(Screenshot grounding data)
★ ★ ★ ★ ★
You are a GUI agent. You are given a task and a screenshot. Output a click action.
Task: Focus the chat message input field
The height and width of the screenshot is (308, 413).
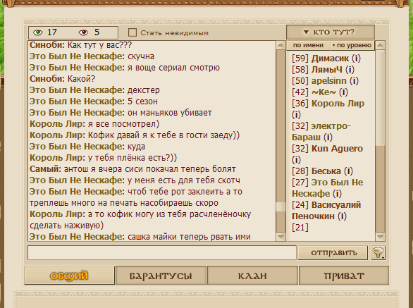[162, 252]
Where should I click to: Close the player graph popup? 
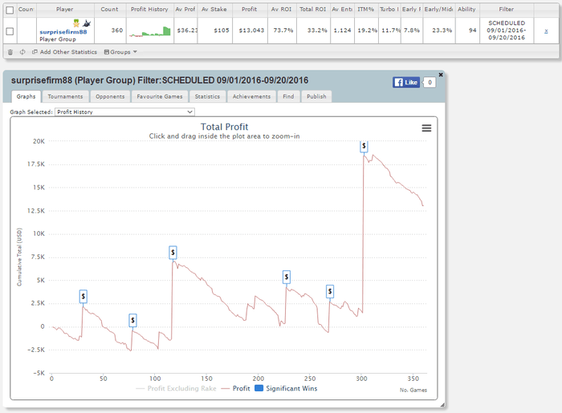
★ ★ ★ ★ ★
DIRECTIONS: Line by line and exactly, reproduce the span from the line with "Task: Focus the chat message input field" through the end of the data above, both ends included, with pictures left out.

EXERCISE RESPONSE:
Task: Focus the chat message input field
The height and width of the screenshot is (308, 413).
[162, 252]
Where should I click to: Close the player graph popup? 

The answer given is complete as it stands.